Kalyani Government Engineering College (KGEC), Kalyani, West Bengal, India offers undergraduate (B.Tech.) and postgraduate (M.Tech., M.C.A.) engineering degree courses affiliated to the Maulana Abul Kalam Azad University of Technology(MAKAUT), West Bengal previously known as West Bengal University of Technology (WBUT).

Campus

Kalyani Government Engineering College is an engineering college in West Bengal, India. The college was established in 1995 by the Government of West Bengal. The college is located within the University of Kalyani Campus, Kalyani Township, District Nadia, West Bengal. Kalyani is 53 km. from the Sealdah Railway station (Eastern Railways) of Kolkata and is also connected through Kalyani Expressway.
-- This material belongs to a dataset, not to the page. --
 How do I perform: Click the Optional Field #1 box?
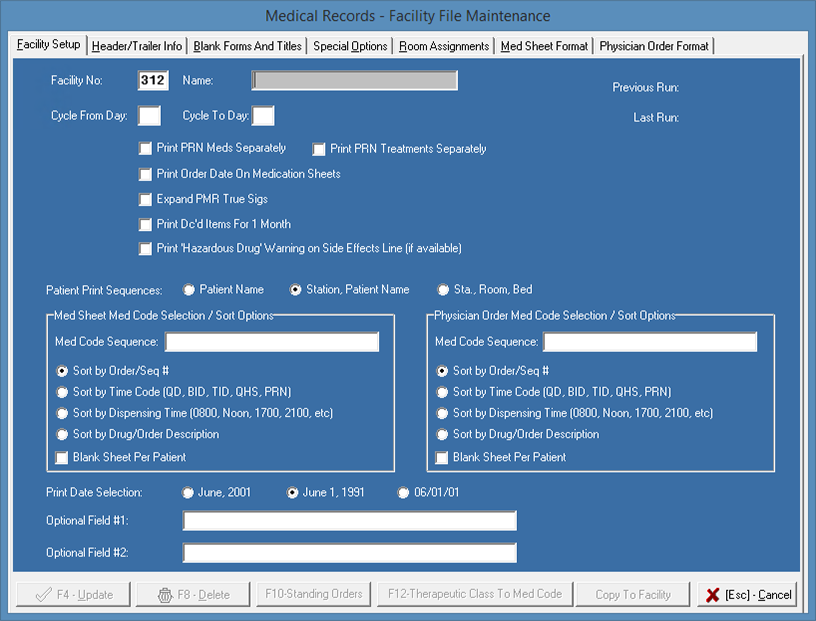point(349,521)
The nearest railway station to the college is Kalyani Ghoshpara railway station is about 2 km. away from the venue.

Academics

Affiliation and accreditations 
 All India Council for Technical Education [AICTE]
 University Grants Commission (India) [UGC], Government of India
 Ministry of Human Resource Department, Government of India
 Ministry of Higher Education Dept., Govt. of West Bengal

Academic programmes

Undergraduate courses offered: 
 B.Tech in Electrical Engineering
 B.Tech in Mechanical Engineering
 B.Tech in Electronics and Communication Engineering
 B.Tech in Computer Science and Engineering
 B.Tech in Information Technology

Postgraduate courses offered: 
 M.C.A. - Master of Computer Applications
 M.Tech in Production Engineering (Manufacturing Engineering)
 M.Tech in Computer Science and Engineering
 M.Tech in Electronics & Communication Engineering
 M.Tech in Information Technology
 M.Tech in Electrical Engineering

Admission procedure 
The undergraduate students (B.Tech.) of this college are admitted through the West Bengal Joint Entrance Examination (WBJEE)which is very competitive in nature. B.Tech. courses have a provision of 20% lateral entry at the second-year level from WB Joint Entrance Examination for Lateral Entry (JELET). Also there are additional 5% seats that are allocated for Tuition Fee Waiver Scheme of Govt. of West Bengal.

Similarly, the M.C.A. students are being admitted through the WB MCA Joint Entrance Examination (JECA).

The institute takes admission to M Tech courses by GATE examination and PGET exam conducted by WBUT.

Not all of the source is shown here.